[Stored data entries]
···

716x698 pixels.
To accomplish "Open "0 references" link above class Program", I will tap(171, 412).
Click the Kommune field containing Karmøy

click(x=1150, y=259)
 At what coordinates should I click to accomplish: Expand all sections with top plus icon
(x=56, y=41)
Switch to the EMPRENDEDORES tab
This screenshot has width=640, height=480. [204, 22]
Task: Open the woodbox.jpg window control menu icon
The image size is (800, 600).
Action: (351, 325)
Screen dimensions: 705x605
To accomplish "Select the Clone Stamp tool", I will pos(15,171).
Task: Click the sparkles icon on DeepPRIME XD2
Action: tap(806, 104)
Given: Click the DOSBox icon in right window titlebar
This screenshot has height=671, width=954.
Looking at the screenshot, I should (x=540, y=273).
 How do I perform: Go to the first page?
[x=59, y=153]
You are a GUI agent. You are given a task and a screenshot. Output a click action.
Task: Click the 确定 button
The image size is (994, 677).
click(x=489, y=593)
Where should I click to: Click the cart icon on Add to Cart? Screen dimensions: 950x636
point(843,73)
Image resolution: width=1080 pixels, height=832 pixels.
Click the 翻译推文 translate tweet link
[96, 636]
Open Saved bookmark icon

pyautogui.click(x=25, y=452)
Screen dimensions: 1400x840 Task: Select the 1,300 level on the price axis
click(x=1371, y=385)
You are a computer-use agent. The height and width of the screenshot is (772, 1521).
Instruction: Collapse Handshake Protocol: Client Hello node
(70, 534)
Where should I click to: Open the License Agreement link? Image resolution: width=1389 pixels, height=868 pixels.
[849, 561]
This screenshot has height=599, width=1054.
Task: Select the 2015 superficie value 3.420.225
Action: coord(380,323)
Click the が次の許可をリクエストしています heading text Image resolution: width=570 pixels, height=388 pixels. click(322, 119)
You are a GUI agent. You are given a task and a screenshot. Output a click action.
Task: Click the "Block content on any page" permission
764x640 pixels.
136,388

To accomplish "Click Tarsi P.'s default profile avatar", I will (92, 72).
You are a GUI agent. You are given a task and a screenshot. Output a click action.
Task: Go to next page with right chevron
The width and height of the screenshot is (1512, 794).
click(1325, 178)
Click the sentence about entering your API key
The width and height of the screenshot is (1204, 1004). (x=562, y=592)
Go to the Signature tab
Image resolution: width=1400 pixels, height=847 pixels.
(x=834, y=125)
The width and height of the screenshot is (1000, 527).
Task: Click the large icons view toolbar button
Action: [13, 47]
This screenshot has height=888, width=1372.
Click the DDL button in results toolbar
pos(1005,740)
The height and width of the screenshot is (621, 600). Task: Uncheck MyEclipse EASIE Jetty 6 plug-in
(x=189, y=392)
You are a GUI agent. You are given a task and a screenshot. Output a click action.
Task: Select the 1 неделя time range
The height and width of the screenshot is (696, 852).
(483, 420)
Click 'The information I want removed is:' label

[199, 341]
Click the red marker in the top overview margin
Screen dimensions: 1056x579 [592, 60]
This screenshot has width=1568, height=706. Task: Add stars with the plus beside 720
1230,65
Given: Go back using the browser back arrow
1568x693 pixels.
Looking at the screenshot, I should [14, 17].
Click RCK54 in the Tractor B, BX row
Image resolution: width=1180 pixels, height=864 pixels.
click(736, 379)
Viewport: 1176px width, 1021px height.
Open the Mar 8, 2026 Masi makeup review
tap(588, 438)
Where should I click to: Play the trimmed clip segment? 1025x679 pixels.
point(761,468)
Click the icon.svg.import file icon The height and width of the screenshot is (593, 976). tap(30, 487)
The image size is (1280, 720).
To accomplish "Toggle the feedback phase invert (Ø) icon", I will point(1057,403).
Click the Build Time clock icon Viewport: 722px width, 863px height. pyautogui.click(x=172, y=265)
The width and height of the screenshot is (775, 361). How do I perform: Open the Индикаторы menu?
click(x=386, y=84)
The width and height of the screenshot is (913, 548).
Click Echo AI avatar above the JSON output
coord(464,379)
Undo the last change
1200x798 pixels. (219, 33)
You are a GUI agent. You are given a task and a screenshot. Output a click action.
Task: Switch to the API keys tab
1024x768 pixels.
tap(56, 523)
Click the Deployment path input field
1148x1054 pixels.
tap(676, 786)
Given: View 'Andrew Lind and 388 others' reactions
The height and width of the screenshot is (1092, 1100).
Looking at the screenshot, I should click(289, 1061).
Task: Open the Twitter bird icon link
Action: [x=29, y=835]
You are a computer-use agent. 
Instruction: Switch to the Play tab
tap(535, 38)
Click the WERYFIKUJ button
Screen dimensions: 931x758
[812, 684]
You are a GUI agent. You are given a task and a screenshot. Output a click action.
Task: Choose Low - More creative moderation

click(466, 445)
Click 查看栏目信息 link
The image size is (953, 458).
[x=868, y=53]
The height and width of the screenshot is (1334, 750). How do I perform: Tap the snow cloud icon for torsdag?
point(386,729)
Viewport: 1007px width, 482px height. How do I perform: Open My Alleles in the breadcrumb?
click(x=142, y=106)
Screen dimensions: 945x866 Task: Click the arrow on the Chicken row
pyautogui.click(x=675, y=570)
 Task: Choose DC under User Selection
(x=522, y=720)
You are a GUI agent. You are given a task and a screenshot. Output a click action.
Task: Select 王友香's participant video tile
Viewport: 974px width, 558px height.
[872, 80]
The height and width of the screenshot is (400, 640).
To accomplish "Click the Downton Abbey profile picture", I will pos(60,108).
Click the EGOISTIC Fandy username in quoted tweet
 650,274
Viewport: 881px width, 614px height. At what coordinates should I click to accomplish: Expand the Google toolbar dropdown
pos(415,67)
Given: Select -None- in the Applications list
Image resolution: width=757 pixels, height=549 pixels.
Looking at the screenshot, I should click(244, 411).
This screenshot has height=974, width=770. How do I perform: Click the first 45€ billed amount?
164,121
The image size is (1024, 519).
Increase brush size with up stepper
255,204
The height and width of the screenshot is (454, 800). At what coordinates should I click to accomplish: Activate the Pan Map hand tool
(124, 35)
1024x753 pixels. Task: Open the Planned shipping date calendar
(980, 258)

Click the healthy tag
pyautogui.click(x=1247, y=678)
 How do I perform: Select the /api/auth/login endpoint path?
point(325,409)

···

● **HOW TO COMPLETE THIS TASK**
Return every line of the records in which the word "window" is found.

● **ANSWER TO THE PROBLEM**
Task: Open the woodbox.jpg window control menu icon
Given: Click the DOSBox icon in right window titlebar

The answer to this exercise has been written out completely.